Random Numbers
Contents
Random Numbers#
This notebook provides some more details on obtaining random numbers in Python and Pandas, and how to work with random number generators (RNGs).
We are just going to need a few packages:
import numpy as np
import pandas as pd
import matplotlib.pyplot as plt
import seaborn as sns
import random
import seedbank
C:\Users\michaelekstrand\scoop\apps\mambaforge\current\envs\cs533\lib\site-packages\scipy\__init__.py:146: UserWarning: A NumPy version >=1.16.5 and <1.23.0 is required for this version of SciPy (detected version 1.23.1
warnings.warn(f"A NumPy version >={np_minversion} and <{np_maxversion}"
Generating Random Numbers#
Computers to not generate actually random numbers. Instead they generate pseudorandom numbers: numbers that, for our purposes, behave as if they were random, in that we canot predict (without knowing the generator’s state) what the next number will be.
As we have seen, we often seed the random number generator so its results are predictable, so that we can reproduce results.
Let’s create a random number generator with a particular seed:
rng = np.random.default_rng(42)
We can then get a number in the range \(0 \le n \lt 50\):
rng.integers(50)
4
If we ask for a second number, we get a different one:
rng.integers(50)
38
If, however, we create another generator with the same seed, we get the same first number:
rng2 = np.random.default_rng(42)
rng2.integers(50)
4
The generator object stores a state, an internal number that is used to generate the next number, and updated each time we generate more numbers.
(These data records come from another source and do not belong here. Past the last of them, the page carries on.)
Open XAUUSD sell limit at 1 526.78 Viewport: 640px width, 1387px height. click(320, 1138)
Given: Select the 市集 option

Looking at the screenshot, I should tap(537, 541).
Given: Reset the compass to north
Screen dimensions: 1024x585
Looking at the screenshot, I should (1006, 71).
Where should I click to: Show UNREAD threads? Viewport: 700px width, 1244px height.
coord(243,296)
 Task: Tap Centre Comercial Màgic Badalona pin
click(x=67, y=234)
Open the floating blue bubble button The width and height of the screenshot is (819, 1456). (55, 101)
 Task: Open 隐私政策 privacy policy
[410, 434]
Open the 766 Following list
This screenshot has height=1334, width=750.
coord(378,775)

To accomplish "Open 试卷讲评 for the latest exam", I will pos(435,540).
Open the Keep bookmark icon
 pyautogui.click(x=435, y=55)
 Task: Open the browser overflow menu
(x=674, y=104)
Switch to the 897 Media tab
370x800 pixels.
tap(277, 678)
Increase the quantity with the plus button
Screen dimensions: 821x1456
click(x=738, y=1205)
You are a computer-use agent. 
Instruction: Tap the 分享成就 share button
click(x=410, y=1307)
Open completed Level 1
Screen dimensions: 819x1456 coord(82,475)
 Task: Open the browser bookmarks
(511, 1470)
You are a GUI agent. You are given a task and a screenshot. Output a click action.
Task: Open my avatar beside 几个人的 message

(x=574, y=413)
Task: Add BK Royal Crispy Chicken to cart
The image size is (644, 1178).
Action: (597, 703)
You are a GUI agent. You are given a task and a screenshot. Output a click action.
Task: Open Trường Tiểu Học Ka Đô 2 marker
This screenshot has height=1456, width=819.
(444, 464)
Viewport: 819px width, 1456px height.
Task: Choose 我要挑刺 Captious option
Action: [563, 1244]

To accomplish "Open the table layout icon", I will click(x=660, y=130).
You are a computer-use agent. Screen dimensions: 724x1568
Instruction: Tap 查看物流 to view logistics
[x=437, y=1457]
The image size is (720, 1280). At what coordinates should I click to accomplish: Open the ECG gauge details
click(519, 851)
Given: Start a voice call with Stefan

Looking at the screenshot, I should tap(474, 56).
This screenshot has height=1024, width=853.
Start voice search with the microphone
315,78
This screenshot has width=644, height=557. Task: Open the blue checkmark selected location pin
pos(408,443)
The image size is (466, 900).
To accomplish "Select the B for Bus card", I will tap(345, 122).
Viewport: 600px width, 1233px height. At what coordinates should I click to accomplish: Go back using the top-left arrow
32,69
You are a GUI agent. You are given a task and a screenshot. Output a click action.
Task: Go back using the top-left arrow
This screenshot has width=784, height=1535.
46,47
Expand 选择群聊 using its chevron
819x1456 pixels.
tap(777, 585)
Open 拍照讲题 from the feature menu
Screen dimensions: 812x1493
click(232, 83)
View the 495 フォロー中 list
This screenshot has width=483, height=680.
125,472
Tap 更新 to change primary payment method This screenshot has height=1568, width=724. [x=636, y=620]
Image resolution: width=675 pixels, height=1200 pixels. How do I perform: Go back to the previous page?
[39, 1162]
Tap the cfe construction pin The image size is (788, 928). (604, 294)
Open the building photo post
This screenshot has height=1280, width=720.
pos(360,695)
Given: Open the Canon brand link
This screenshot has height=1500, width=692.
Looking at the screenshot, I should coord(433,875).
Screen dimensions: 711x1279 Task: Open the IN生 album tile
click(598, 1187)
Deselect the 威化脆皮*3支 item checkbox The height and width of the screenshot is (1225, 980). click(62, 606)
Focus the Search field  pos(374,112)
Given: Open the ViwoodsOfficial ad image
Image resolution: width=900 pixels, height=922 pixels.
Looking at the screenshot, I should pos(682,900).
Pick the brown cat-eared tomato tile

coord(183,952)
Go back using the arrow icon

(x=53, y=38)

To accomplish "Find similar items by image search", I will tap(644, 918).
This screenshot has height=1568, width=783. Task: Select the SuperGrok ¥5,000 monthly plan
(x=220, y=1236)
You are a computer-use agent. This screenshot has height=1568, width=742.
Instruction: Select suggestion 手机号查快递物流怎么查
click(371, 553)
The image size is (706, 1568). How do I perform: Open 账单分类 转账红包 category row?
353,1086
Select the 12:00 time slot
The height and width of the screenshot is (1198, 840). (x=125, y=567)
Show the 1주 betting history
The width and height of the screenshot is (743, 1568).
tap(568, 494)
Without knowing what the state is, it is difficult to predict what the next number will be. Such numbers, assuming they obey reasonable statistical properties, are a sufficiently close approximation to random that we can use them for simulations, bootstraps, and other things that need access to the ability to generate random numbers or make random decisions. There are quite a few tests for determining if an RNG’s output is “good enough”, which are outside the scope of this class.
Modern Approach: NumPy Generators#
The modern approach to doing random number generation in scientific Python code is to use a Generator
object from NumPy. The default_rng()
function creates such a generator, as we have seen above:
rng = np.random.default_rng(20221013)
NumPy actually supports multiple different random number generation algorithms, and default_rng
creates one using the current default settings. Future versions of NumPy may change those defaults, so sequences of numbers are only repeatable with the same NumPy version (and actually on the same OS & CPU architecture).
This object supports many different methods for producing different kinds of output. We have already seen integers()
:
rng.integers(1000)
0
It can also generate multiple integers at once as an array:
rng.integers(1000, size=10)
array([222, 196, 114, 502, 953, 182, 213, 59, 367, 111], dtype=int64)
If we want random floating-point numbers in the range \([0,1]\), we can use random()
:
rng.random()
0.8157251358428466
Like integers
, and any other methods returning numbers, it can take a size
:
rng.random(size=5)
array([0.68121396, 0.40387077, 0.87274614, 0.9671598 , 0.76114327])
The Generator
class has methods to draw numbers from many distributions, like the normal:
rng.normal(0, 1)
-0.5737262994785399
We can see that these look pretty normal if we plot a histogram of many draws:
sns.displot(x=rng.normal(5, 2, size=10000), kde=True)
plt.show()
Another is the exponeitial:
sns.displot(x=rng.exponential(10, size=10000))
plt.show()
The choice()
method uses the random number generator to choose from a list or array of values. Let’s make such an array:
vals = np.arange(0, 100, 5)
vals
array([ 0, 5, 10, 15, 20, 25, 30, 35, 40, 45, 50, 55, 60, 65, 70, 75, 80,
85, 90, 95])
And randomly pick 5 elements:
rng.choice(vals, 5)
array([70, 60, 30, 10, 40])
By default, the sampling is with replacement when we use choice
. To make it without replacement:
rng.choice(vals, 5, replace=False)
array([85, 75, 25, 95, 20])
There are several other ways that Generator
can generate random outputs. I recommend reading its documentation.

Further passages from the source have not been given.